Djawanews.com – Komisi Pemberantasan Korupsi (KPK) menemukan sekitar 8,3 juta hektare lahan HGU belum terpetakan. Menurut KPK, ini bisa menjadi pemicu konflik agraria. Wakil Ketua KPK Nurul Ghufron mengingatkan hukum dan hak atas tanah menjadi contoh konflik agraria yang kerap terjadi, sehingga penting HGU untuk dipetakan.
Dalam empat tahun terakhir telah terjadi 31.228 kasus pertanahan dengan rincian; 37 persen sengketa; 2,7 persen konflik; dan 60 perkara perkara. Dalam periode yang sama juga ditemukan sebanyak 244 kasus mafia tanah.

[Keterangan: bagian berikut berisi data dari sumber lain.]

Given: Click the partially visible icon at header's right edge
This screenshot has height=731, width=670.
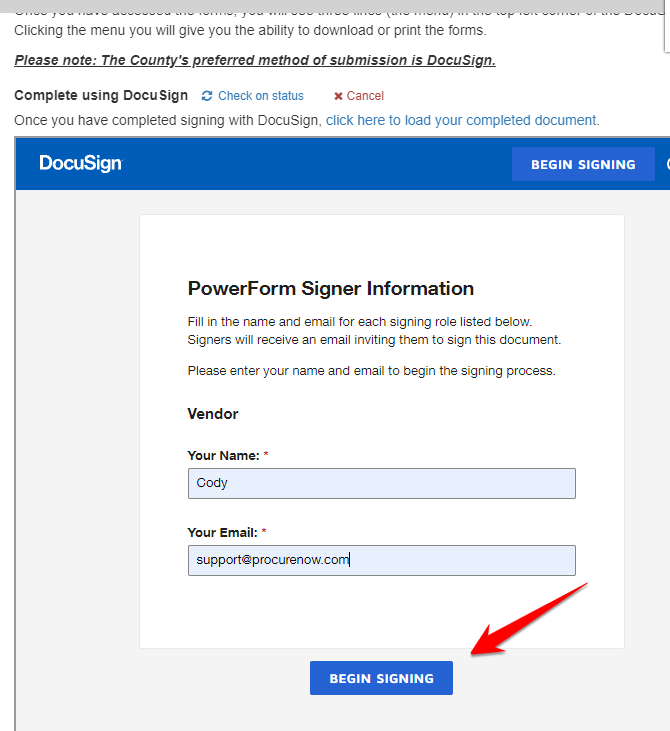Looking at the screenshot, I should 666,164.
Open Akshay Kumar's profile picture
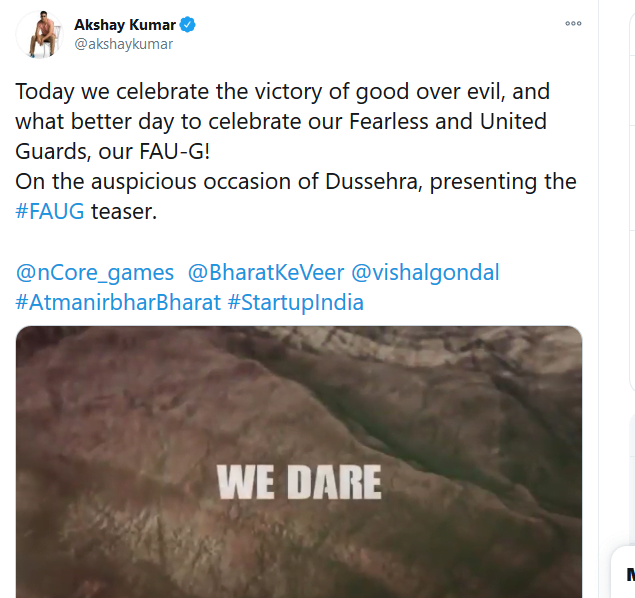 pyautogui.click(x=40, y=35)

"KPK memotret bahwa sengketa ini terjadi karena proses sertifikat luas HGU di Indonesia masih banyak yang belum terpetakan (landing)," kata Ghufron dalam penyampaikan hasil kajian di Ruang Prona, Gedung Kementerian ATR/BPN, Jakarta, Selasa (3/1).
"Sertifikat HGU yang belum terpetakan mencapai 1.799 sertifikat dengan luas mencapai 8,3 juta hektare," imbuhnya.

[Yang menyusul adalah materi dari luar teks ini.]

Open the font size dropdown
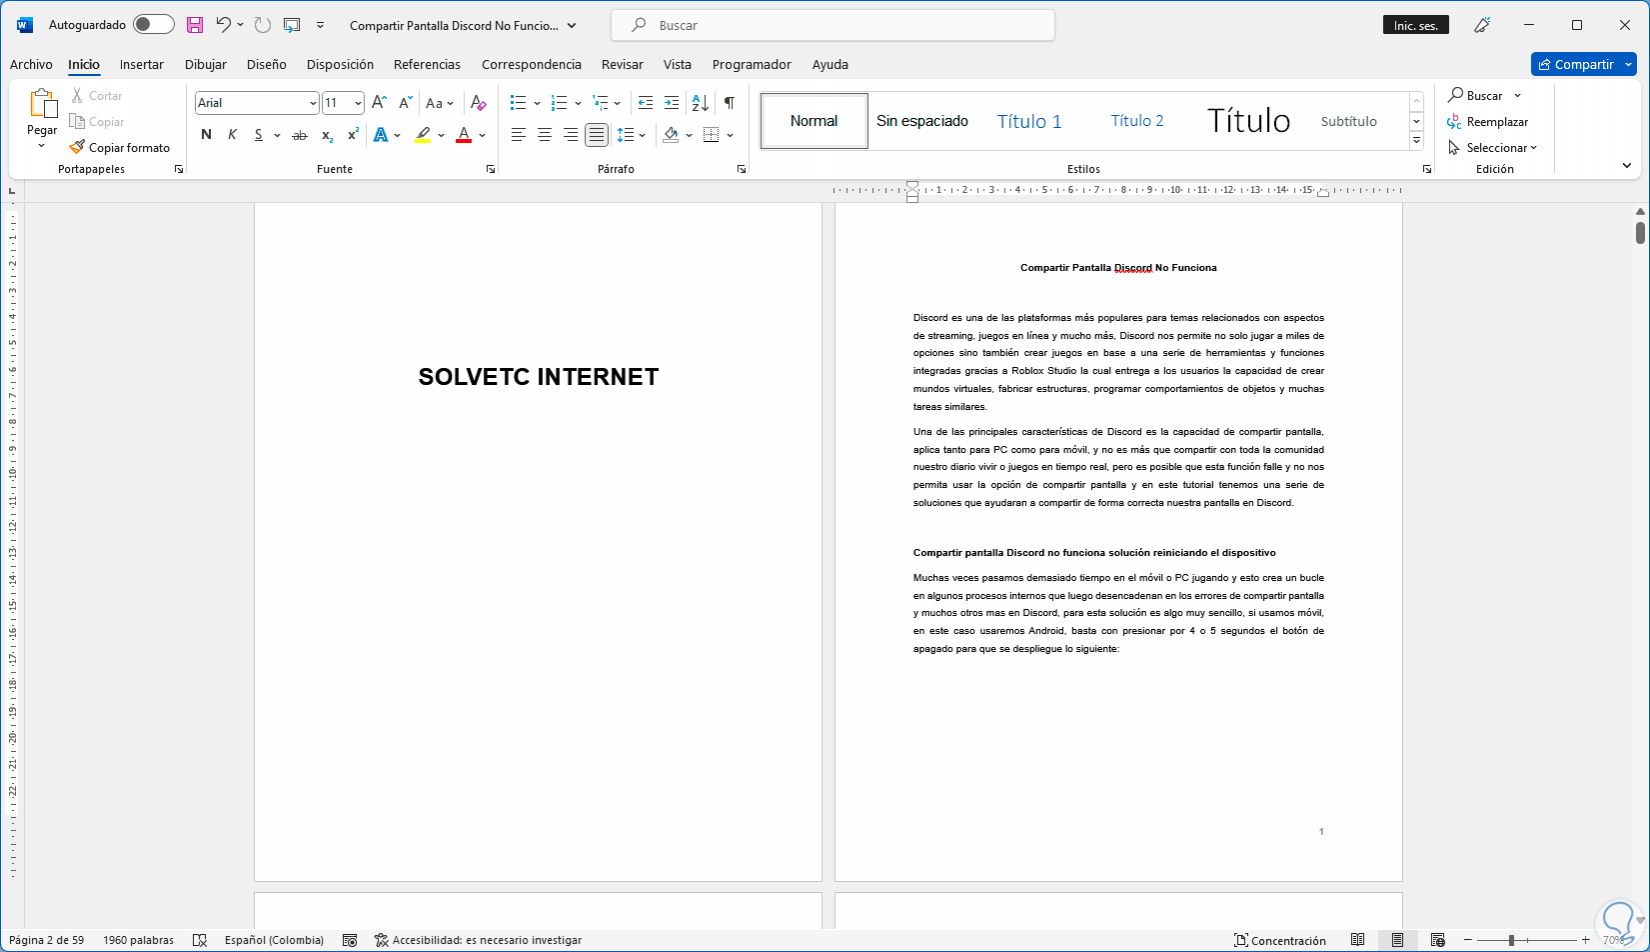 [x=357, y=103]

KPK mengidentifikasi konflik agraria terjadi karena pengukuran tanah sebelumnya masih menggunakan koordinat lokal (berdasarkan tanda alam), belum menggunakan sistem proyeksi TM-3 (turunan sistem koordinat Universal Transverse Mercator), dan terbitnya SK penetapan Kawasan Hutan dan Perda RTRW kawasan hutan setelah HGU terbit.
Fakta tersebut didapati setelah KPK melakukan analisis data terhadap 299 berkas layanan HGU tahun 2021 dari Sistem Komputerisasi Kantor Pertanahan mulai dari pemberian, perpanjangan, dan pembaharuan di 25 provinsi.
"Pada saat yang sama KPK juga melakukan pengujian standar layanan Service Level Agreement (SLA)," ujarnya.
Selama ini, kata Gufron, banyak ditemukan beberapa sertifikat terbit di atas bidang tanah, kemudian dilaporkan kepada Badan Pertanahan Nasional (BPN). Lalu, BPN sebagai pemangku kepentingan seakan lepas tanggung jawab dan konflik bergulir di pengadilan.
"Ketika ada masalah seakan-akan penyelesaiannya di pengadilan, yang semestinya negara itu profesional mengatakan mana yang benar dan salah. Seakan-akan tidak mau ambil risiko dan rakyat yang berjuang sendirian. Kami berharap ada perbaikan dari teman-teman BPN," ujarnya.
Sementara itu, Menteri ATR/BPN Hadi Tjahjanto berujar kajian tersebut merupakan pijakan bagi lembaganya untuk melakukan upaya perbaikan. Dalam waktu dekat, ia menyatakan akan memanggil pihak-pihak yang terlibat untuk memaksimalkan pelayanan agar konflik dapat dihindari.
"Akan saya warning agar pelayanan ke masyarakat membaik. Terima kasih masukan dan apa yang disampaikan ini pasti akan saya tindak lanjuti dan saya cek di lapangan," kata Hadi.